JOHANNESBURG (Reuters) - The incentives of executive directors in Naspers Ltd will be linked to the performance of the company and a share exchange programme with subsidiary Prosus will not alter that, the company said on Thursday.
Last month, Naspers and Prosus had announced a share exchange programme under which Prosus, listed on Euronext in Amsterdam, would issue new shares to buy up to 45.4% of its parent Naspers' shares listed on the Johannesburg Stock Exchange (JSE).
The deal, which analysts have said would lead to a vast cross holding structure, was done to shrink a steep discount that Naspers currently trades at to the value of its holding in Prosus and to the value of its blockbuster investment in China's Tencent Holdings, which is held 28.9% by Prosus.
However, analysts and shareholders have argued that a vast cross holding will not help in reducing the steep discount and could potentially take away the board's incentive to work towards the interest of Naspers shareholders.
"We continue to be committed to Naspers," Bob van Dijk, CEO of both the companies, told Reuters.
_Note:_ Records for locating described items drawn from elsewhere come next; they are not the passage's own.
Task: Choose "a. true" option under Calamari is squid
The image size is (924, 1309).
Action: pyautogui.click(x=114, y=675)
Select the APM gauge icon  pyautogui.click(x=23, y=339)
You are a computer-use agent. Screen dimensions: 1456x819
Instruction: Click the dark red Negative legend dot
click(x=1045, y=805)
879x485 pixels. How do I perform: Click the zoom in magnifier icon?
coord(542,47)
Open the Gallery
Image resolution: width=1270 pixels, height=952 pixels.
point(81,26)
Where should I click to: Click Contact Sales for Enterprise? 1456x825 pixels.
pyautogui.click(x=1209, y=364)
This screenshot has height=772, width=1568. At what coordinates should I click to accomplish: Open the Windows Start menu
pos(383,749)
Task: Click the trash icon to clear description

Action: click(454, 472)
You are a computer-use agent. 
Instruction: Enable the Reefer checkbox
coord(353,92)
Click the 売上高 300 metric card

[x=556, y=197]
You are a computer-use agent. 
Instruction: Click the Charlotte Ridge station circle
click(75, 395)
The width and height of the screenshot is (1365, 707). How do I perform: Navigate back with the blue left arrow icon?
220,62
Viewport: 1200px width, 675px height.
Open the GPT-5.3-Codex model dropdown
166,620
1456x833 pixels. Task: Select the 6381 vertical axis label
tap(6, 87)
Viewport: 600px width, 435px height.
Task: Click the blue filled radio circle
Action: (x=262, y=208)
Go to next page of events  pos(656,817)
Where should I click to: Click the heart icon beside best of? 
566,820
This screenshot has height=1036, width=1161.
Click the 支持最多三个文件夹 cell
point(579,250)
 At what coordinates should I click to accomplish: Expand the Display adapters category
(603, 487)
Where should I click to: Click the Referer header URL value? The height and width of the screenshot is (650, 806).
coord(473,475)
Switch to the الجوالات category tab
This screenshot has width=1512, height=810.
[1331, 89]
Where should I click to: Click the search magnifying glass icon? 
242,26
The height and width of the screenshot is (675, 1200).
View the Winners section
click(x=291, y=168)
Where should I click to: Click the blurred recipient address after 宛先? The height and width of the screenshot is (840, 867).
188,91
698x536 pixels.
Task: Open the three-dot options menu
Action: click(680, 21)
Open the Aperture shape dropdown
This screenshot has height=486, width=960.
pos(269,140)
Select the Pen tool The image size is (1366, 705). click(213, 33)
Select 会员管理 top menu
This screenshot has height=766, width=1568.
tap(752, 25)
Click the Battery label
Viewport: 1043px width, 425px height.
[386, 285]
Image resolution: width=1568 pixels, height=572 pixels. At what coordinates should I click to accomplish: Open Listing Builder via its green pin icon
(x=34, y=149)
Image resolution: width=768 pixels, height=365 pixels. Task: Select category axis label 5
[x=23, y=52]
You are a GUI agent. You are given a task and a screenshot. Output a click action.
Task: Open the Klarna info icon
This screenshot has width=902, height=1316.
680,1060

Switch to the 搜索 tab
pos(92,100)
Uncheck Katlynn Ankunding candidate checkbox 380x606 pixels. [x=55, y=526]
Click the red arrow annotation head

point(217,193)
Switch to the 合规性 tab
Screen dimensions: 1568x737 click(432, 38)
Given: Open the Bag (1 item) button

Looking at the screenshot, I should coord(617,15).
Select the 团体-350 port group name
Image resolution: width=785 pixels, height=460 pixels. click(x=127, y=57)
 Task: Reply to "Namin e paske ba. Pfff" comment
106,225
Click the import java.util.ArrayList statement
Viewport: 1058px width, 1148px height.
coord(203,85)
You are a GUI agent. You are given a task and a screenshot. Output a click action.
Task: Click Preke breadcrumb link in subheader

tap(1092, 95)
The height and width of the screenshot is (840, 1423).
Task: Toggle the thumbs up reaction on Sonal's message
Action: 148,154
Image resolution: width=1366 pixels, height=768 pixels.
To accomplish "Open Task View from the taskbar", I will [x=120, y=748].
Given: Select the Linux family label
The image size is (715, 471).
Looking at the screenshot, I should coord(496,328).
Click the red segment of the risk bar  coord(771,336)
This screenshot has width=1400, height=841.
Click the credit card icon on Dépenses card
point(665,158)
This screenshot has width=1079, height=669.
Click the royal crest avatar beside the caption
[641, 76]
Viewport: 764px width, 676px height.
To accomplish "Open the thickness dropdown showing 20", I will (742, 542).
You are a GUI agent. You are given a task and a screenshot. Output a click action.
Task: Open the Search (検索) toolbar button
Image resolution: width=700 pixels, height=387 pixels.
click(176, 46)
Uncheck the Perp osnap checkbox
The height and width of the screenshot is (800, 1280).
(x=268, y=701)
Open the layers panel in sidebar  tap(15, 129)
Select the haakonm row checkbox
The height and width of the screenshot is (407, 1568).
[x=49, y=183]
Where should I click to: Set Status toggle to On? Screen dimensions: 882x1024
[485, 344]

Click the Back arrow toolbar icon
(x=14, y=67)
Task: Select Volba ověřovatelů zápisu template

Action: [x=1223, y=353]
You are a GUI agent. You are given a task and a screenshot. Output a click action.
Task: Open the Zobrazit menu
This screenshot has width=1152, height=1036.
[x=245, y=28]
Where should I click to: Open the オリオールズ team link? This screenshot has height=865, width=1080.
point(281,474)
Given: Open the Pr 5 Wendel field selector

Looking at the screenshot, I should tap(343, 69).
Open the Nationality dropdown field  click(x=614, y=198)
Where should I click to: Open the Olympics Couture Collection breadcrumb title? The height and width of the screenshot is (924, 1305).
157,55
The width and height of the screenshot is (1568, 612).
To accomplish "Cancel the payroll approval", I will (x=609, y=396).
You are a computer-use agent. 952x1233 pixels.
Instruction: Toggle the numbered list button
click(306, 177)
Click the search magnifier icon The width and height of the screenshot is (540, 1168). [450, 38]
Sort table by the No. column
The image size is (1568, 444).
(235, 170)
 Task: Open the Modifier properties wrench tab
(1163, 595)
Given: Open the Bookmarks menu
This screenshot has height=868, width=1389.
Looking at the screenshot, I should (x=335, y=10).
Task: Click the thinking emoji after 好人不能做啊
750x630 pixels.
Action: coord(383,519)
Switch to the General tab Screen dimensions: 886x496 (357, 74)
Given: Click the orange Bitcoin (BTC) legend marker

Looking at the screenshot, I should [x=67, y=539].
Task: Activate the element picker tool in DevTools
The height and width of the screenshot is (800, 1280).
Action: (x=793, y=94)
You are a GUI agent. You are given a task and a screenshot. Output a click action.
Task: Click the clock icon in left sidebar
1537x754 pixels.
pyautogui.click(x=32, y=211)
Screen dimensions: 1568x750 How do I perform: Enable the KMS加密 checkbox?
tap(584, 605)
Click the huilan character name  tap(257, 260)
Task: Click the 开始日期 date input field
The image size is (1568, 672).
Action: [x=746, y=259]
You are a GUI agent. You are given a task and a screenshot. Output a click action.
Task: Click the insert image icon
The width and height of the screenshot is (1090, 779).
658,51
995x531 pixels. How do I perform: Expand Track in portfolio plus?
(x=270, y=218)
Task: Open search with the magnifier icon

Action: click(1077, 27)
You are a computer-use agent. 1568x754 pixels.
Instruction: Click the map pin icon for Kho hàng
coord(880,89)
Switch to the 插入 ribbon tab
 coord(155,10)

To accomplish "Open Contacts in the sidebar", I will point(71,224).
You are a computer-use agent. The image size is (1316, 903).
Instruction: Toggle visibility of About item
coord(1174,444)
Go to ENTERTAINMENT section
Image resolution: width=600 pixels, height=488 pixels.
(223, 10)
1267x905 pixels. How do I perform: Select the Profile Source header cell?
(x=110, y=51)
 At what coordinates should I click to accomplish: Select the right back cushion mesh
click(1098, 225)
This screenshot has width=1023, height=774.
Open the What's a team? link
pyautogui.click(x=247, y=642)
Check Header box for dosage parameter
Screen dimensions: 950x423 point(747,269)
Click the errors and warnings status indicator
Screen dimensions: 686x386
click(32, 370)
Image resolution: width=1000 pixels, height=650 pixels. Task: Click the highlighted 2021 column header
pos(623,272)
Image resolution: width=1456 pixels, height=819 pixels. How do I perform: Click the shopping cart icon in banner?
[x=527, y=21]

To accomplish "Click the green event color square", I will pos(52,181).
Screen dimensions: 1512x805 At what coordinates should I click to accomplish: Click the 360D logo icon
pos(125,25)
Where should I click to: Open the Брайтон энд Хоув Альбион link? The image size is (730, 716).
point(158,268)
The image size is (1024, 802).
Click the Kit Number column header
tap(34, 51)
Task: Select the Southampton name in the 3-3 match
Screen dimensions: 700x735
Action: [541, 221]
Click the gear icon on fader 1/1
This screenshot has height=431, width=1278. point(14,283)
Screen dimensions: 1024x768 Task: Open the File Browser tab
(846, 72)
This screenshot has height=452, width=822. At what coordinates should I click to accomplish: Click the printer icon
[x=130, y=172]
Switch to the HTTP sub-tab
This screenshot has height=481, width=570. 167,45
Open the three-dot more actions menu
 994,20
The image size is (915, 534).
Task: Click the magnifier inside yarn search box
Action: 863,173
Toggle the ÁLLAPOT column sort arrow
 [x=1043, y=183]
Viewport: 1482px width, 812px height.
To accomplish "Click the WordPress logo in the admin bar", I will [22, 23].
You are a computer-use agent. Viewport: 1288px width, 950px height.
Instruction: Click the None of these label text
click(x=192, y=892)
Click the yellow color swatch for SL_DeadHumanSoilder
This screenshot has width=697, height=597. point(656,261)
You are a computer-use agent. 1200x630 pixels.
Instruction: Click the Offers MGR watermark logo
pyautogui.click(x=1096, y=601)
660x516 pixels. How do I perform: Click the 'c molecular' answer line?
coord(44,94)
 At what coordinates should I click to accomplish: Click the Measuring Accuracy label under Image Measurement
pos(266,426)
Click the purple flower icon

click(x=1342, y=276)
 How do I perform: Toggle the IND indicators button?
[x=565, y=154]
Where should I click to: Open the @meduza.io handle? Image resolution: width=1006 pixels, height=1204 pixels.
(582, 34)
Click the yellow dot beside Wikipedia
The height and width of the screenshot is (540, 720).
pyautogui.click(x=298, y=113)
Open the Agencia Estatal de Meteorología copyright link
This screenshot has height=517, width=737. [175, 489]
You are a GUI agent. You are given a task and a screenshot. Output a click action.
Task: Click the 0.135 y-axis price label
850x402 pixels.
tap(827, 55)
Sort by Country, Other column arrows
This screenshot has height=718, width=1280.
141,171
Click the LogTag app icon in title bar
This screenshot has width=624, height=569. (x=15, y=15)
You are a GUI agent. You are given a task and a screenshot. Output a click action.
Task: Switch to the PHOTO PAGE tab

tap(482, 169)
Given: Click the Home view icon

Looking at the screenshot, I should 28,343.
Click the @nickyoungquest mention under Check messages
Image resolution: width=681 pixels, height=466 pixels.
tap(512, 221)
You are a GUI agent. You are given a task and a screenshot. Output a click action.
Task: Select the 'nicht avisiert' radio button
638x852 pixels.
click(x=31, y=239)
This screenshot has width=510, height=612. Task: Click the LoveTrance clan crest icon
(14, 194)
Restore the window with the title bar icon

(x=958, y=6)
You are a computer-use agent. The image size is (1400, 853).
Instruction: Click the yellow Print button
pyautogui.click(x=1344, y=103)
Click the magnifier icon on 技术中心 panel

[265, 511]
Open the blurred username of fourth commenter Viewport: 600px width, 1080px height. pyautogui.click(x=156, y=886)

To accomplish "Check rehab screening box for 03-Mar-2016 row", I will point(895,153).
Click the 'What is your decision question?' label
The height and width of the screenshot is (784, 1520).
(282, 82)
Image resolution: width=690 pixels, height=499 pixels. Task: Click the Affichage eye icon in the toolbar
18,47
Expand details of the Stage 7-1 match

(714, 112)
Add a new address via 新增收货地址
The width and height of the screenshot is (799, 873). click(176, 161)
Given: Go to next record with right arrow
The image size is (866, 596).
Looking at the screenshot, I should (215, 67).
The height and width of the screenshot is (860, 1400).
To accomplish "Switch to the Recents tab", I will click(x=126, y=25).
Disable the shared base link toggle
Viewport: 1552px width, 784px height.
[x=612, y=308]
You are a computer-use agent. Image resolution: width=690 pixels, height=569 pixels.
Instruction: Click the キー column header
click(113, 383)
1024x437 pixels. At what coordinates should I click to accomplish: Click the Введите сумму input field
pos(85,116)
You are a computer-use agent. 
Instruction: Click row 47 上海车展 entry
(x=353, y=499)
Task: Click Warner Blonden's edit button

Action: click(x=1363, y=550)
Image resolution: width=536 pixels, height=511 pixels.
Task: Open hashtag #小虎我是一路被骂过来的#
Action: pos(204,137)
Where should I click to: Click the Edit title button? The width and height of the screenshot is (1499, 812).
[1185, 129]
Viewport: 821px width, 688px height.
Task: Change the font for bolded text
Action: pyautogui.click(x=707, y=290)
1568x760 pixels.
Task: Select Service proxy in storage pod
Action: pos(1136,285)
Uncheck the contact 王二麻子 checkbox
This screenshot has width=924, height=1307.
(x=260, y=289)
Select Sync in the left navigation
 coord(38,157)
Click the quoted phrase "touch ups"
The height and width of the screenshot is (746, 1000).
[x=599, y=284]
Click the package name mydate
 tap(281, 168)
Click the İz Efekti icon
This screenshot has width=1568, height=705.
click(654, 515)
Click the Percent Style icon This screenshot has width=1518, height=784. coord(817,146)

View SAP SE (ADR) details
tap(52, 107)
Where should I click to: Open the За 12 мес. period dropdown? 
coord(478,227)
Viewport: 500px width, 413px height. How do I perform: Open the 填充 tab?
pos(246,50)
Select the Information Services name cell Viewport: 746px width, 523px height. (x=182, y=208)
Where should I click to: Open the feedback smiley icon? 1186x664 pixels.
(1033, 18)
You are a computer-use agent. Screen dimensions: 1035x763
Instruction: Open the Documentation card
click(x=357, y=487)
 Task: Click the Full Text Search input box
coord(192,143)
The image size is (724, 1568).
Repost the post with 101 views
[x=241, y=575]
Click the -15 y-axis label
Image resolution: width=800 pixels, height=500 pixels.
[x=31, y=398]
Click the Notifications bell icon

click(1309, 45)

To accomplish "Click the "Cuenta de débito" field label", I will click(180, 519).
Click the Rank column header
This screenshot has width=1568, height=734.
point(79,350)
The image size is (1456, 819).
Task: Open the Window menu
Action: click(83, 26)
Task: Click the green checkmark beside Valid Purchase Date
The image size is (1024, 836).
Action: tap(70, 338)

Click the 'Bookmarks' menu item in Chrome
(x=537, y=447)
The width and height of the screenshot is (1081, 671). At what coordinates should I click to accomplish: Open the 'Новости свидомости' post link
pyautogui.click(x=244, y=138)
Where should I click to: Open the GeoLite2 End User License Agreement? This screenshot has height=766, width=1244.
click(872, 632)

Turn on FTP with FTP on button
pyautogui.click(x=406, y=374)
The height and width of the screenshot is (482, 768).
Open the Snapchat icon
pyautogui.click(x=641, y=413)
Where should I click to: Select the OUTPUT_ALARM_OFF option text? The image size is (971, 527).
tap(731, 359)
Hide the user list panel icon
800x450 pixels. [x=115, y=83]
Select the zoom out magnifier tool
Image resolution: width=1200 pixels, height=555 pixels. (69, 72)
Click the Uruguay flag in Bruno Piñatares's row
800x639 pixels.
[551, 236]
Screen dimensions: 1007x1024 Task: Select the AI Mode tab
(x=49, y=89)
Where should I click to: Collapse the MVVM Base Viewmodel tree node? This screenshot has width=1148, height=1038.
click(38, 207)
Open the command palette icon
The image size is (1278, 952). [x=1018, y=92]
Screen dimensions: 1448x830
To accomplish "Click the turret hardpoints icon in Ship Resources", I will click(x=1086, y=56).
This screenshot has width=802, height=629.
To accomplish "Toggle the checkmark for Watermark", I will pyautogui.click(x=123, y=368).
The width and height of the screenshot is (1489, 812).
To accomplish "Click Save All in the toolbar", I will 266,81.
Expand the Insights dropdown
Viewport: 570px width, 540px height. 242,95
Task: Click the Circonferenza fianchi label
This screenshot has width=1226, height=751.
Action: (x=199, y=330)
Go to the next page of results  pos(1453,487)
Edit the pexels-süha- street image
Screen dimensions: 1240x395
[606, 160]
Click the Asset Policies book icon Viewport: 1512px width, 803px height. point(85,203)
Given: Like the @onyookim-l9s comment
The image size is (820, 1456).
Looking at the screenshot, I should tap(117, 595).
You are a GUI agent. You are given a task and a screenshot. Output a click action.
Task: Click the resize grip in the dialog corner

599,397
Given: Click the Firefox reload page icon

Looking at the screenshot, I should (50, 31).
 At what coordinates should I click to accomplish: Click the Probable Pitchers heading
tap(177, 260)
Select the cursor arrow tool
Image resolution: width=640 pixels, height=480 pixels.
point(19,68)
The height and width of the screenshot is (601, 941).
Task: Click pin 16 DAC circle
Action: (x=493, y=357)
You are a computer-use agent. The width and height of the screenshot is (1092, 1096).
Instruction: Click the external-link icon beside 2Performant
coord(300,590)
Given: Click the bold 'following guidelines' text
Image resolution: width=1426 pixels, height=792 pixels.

"Basil (CFO Basil Sgourdos) and I actually have most of our financial health, our long term financial health, tied up in Naspers share options. And we promised our shareholders that we will not exercise those options," he said.
Naspers, Africa's biggest company and a technology behemoth, holds a 73.2% stake in Prosus, where all of its international assets spread across e-commerce, food delivery, fin tech, education technology are housed including Tencent.
In a separate statement, the company said its core headlineearnings per share - the main gauge of corporate profit in South Africa - for the period that ended March 31 is expected to increase by between 135 and 181 cents per share.
It will be announcing its full year results on June 21.